My parents signed me up for fencing lessons almost immediately. I began using the sabre at a nearby club. For almost two years, I took fencing lessons in fun, but lacked the ambition. Then I saw something unbelievable. Picture 2008, the Olympics playing on the TV, and I tuned in to watch the Men’s Team Sabre event. The semi-finals enthralled me. Team USA fenced against Team Russia. The winning team would fence in the finals and be guaranteed a medal. The losing team would fence in the much-feared bronze-medal bout and risk losing a medal. A team bout goes to 45 points. Russia led 40-35. Russia only needed to earn five points in order to win whereas the U.S. needed to earn ten. The two team captains stepped up and something incredible happened. The American team captain scored ten points and only gave up four. The U.S. won 45-44. They secured an Olympic medal by a single point.
I had just seen the most thrilling thing I ever saw, and I knew then that I wanted to be an Olympian.
Thereafter, I began to train seriously for the first time. I continued to train intensely in the hopes of qualifying for the 2024 or perhaps the 2028 Olympic Games. At around age 15 I started to travel the world in order to compete at international world cups in the Cadet (under 17) and Junior (under 20) levels. I traveled to Poland, Hungary and Germany, earning 16th place at my very first international competition. 16th out of the whole world. In 2015, I earned the bronze medal at the Junior Olympics. At the same competition two years later, in my senior year of high school, my friends and I won the gold medal in the team event, earning the title of Junior Olympic Champions.
However, I consider my biggest accomplishment to be at the senior level nationally. In my senior year of high school, I was ranked tenth in the country in Division 1, the highest fencing level. While this did not even come close to qualifying me for the Olympics, it did qualify me for most of the top-level world cups. This meant that I qualified to compete with all the Olympic fencers, a step in the right direction. I so strongly wanted to fence in the Olympics that I chose to attend college at St. John’s University, an institution that homed a world-respected fencing program whose alumni included not just Olympians, but Olympic medalists as well. Unfortunately, things did not go as I planned. Trying to compete at the national and international levels in addition to college tournaments, and of course doing my schoolwork, proved quite demanding and exhausting.
Before long I began feeling burnt out.
By junior year I could not keep up with the schedule anymore. I ultimately decided to step back from fencing, and only compete in the college events. While not quite as prestigious as fencing internationally, college fencing can be almost as hard. Out of the roughly 900 hundred people who compete in college fencing in the US, only 144 qualify for the NCAA National Championships. That many people can compete only because six different categories exist for 24 people to compete in each at the championships. It’s one of the hardest things to achieve in American fencing.

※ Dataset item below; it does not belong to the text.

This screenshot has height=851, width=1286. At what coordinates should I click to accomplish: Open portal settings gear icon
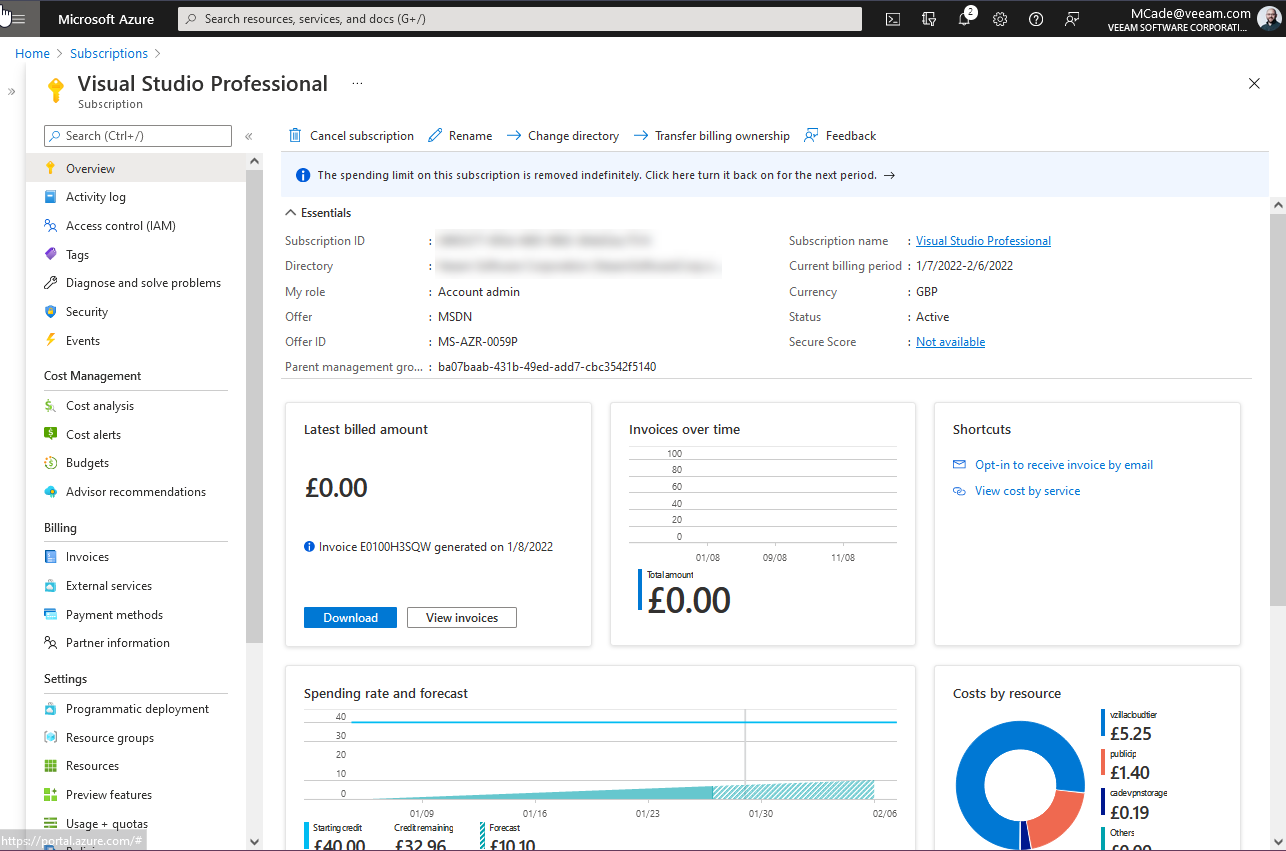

In order to qualify for my event (men’s sabre), I needed to rank among the 24 best fencers in the country. I knew I could do it, since I had already been ranked top ten in high school, but success escaped me in both freshman and sophomore year due to my burnout. In junior year, when I decided to focus more intently on college fencing, I finally achieved my goal. It remains one of the happiest days of my life. While I ultimately would not get to fence at NCAA National Championships in my junior year due to COVID or senior year due to a leg injury, I am still quite proud of my accomplishments. While qualifying for the college championships might not be as glamorous as competing at the Olympics, I still solidified my position as one of the best in the nation.